The development follows an assurance by the UP Government, on Monday, to millers that their concerns on providing an additional incentive of ₹3 a quintal for clearing cane arrears for 2013-14 and extending the deadline till November 15 will be looked into.

Also, the State has assured that cases filed against millers for not making payments on time would be withdrawn, sources said.

However, mills, that have been demanding a rational cane pricing policy for some time now, are waiting for the State Government to spell out its stance on the price for cane in the new season that began this month.

Millers want the State to adopt a “linkage formula” according to the Rangarajan Committee recommendations, wherein the price of cane is linked to that of sugar.

This is even as farmer groups have demanded over ₹300 a quintal as cane price during stakeholders’ consultation held by the Price Fixation Committee on Monday.

For 2013-14, UP fixed ₹280 as cane price, which, according to millers, was a burden for them as the realisation from sugar was below the cost of production.

The Shahjanpur-based UP Council of Sugarcane Research has estimated cost of cultivation at ₹253 a quintal this year against ₹251 last year.

Inputs provided by the Council is a key in determining the State advised price (SAP) in UP. The marginal increase in input cost as suggested by the Council leaves hardly any scope for increase in prices, growers said.

For the 2013-14 season, the Council had pegged the input costs at ₹251, an increase of around ₹24 over last year. However, the UP Government had kept the SAP flat at ₹280 for the 2013-14.

“There has to be a suitable enhancement in the sugarcane price as input costs have gone up,” said V M Singh, Convenor of Rashtriya Kisan Mazdoor Sanghatan, who had taken the millers to court on the issue of pending payments. “The Samajwadi Party had promised ₹350 to farmers in its manifesto. Why can't they implement it now?" Singh wondered.

“We are demanding that the price fixed by the UP Government should have parity with the neighbouring States such as Haryana and Uttarakhand," said Sudhir Panwar, President of Kisan Jagriti Manch, a farmers body in Western UP.

The outgoing Congress Government in Haryana had announced in September ₹310, a three per cent increase over last year's ₹301. The next round of discussions in UP on cane price is expected to be held on October 28.

In August, about two-thirds of the 95 private sugar mills had served suspension notices to the Government expressing their inability to start crushing operations this season in absence of a rational cane pricing policy.

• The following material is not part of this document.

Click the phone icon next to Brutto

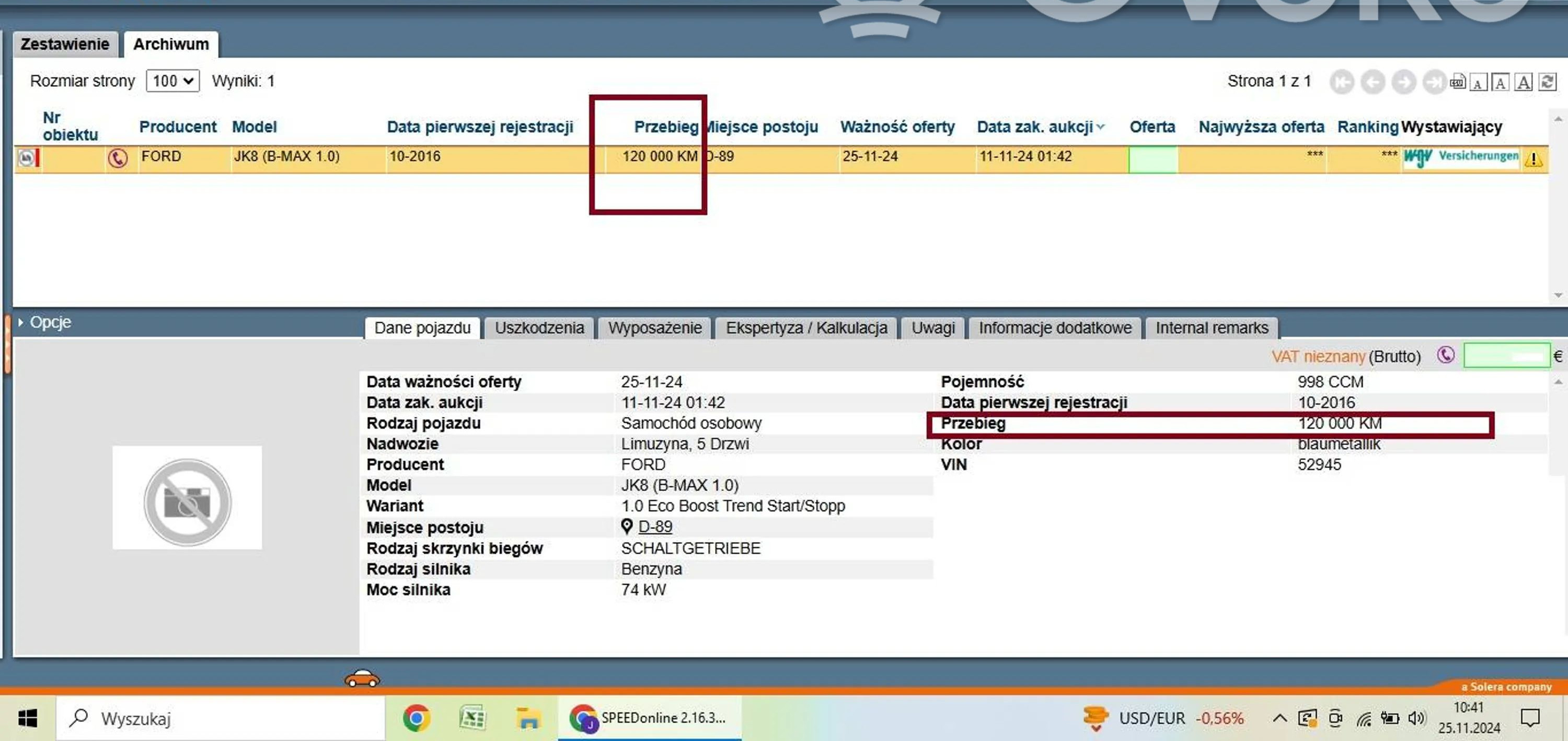[1446, 355]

UP millers claimed they were losing about ₹5.5 for every kg of sugar produced as the cost of production stood at ₹37, while the ex-factory realisation were around ₹31.5, leading to huge arrears which now stand reduced to around ₹2,300 crore.

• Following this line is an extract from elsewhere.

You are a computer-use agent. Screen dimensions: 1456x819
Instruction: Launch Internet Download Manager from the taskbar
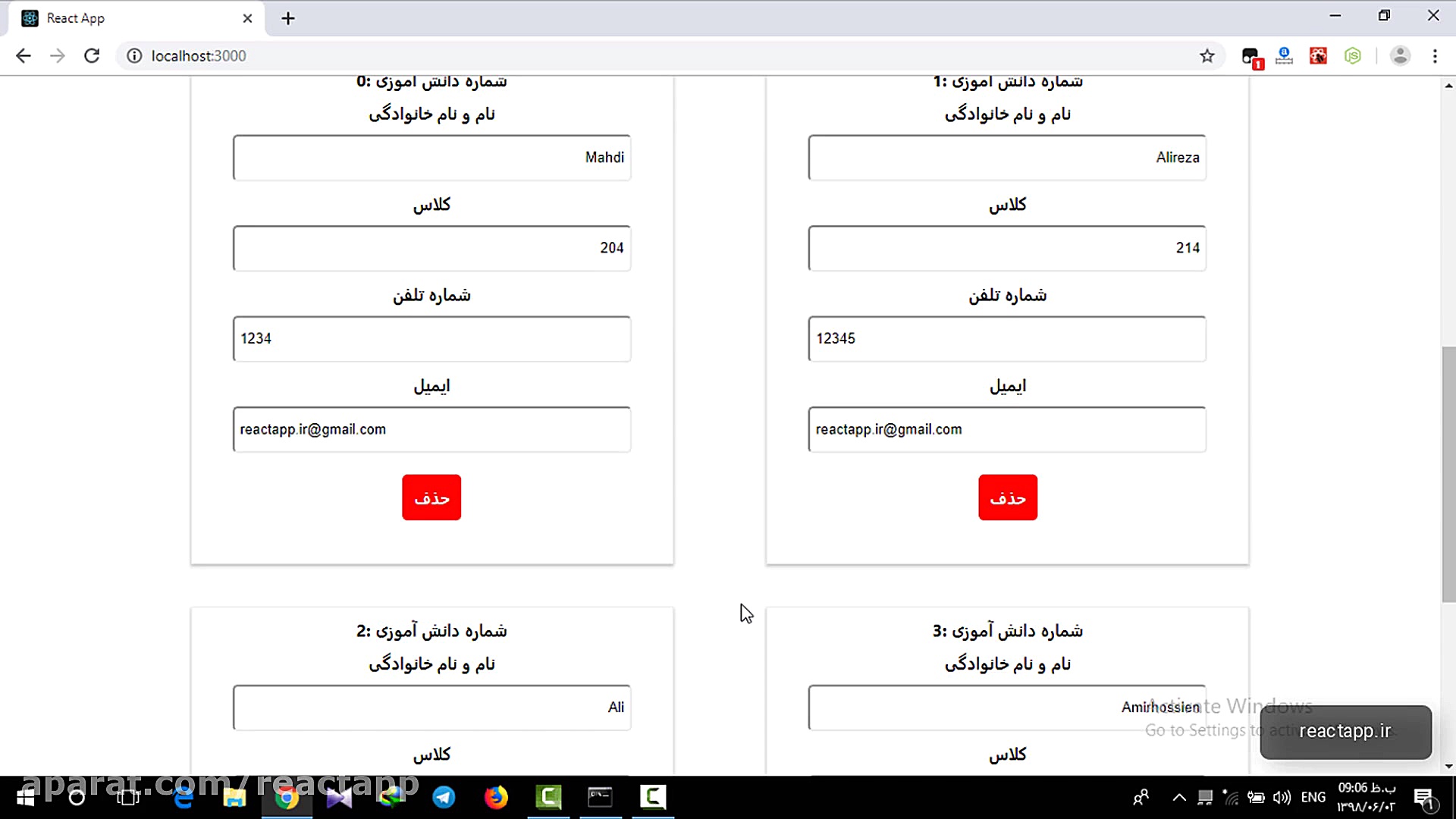(x=391, y=798)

The bearish trend in prices is expected to continue on recovery in monsoon and forecast of a higher output for this season and high carryover stocks. Output is projected to rise by 4 per cent to 25.3 million tonnes, higher than the estimated domestic consumption of around 23 million tonnes.

Sugar stocks at the end of the 2013-14 season that ended in September were estimated to be around 7.5 million tonnes.